BY W. ANDERSON BAKER III
Congress will apparently not add catastrophic wind coverage to the National Flood Insurance Program. I’m sure that makes sense. It was obvious no one was going to accept the premise that the pricing would have been actuarially sound, which set up the argument that one group of people would be subsidizing the lifestyle of others, and even though our entire tax system is based on this premise, that’s an argument for another day.
However, accepting the premise that people on the coast would have had their rates subsidized, I would ask: Who gets to live in New Orleans?
Leaving aside second homes, mansions on the beach, and hotels with 20-story ocean views, let’s talk about the more practical matter of who gets to live in New Orleans.
Just the stevedores? Perhaps the tugboat captains? Of course, the deckhands on the tugs will be needed. After the tugboats push the barge alongside the dock, and the stevedores unload the barges, the cargo needs to be transported by truck to a rail yard. We’ll probably need truck drivers.
The trucks will likely need maintenance, so mechanics will be necessary.
Someone needs to feed all these people, or at least sell them food.
If one of the butchers cuts his hand, he’ll need a doctor and a nurse. When he gets to the emergency room, someone will have to take his medical information to get the claim processed. If the accident was serious, he may need to be transported in an ambulance with a driver and staffed by a paramedic.

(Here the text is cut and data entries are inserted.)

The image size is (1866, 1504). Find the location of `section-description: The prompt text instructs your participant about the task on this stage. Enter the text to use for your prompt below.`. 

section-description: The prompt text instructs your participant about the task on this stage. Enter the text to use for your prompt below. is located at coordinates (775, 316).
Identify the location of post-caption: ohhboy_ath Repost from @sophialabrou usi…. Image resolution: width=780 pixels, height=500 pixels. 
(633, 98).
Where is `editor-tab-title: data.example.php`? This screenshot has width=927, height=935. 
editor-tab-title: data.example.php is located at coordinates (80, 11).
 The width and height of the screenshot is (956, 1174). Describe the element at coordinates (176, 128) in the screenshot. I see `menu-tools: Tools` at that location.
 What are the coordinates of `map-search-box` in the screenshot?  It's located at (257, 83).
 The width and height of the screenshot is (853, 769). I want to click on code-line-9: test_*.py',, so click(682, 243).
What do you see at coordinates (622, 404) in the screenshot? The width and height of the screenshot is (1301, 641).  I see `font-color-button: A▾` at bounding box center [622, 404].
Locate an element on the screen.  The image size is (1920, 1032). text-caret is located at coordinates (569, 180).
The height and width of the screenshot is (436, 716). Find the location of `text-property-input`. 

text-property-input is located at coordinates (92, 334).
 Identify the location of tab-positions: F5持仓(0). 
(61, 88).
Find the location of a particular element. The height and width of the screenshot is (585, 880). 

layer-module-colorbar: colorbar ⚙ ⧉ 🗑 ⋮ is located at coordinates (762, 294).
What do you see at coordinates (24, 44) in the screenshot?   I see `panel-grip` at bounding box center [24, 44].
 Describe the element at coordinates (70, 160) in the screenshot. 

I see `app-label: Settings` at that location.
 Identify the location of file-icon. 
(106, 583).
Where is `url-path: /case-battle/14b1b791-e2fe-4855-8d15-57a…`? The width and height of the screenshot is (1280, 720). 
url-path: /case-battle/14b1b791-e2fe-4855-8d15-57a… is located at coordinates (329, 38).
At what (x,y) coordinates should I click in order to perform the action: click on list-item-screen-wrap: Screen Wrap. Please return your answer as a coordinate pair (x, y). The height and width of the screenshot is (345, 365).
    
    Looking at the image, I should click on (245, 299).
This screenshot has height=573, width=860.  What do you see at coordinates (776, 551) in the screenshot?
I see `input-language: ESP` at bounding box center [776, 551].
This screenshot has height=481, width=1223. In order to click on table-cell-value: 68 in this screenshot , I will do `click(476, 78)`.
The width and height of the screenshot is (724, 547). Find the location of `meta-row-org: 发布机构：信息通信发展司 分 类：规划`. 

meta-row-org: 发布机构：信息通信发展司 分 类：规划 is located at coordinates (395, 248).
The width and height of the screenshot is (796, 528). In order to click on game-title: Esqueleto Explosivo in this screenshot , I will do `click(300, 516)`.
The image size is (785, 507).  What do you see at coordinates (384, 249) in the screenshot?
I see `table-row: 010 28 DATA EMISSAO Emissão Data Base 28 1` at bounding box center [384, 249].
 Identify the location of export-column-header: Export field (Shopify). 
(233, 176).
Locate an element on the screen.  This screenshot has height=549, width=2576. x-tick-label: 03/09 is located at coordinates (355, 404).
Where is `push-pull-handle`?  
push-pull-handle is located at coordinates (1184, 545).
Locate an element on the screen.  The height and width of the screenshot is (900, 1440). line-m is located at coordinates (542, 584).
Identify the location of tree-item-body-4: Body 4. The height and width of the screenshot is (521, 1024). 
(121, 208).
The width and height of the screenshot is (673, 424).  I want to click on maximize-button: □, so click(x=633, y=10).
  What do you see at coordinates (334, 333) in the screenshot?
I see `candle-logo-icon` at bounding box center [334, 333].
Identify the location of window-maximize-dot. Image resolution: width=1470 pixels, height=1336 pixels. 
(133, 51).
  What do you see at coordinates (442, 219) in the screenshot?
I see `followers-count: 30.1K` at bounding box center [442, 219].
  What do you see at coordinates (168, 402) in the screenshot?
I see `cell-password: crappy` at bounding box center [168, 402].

This extrapolation could go on and on until you have a million people serving one of the nation’s largest ports.
Who depends on that port?
New Orleans
is the nation’s largest port for steel imports used in all areas of the nation’s manufacturing economy. If the stevedores can’t move it in New Orleans, the price of steel goes up (steel doesn’t come through New Orleans because the ship captain likes the music here), increasing the costs to our marginally competitive manufacturers.
We can play the same game all over again with the farmers in the Midwest who export grain all over the world.
What would happen to the inland manufacturing economies and the nation’s economy if the port of New Orleans was no longer open for business because risk-based insurance pricing had closed it? Would the farm equipment dealers sell fewer tractors? Would the equipment manufacturers then have to lay off workers?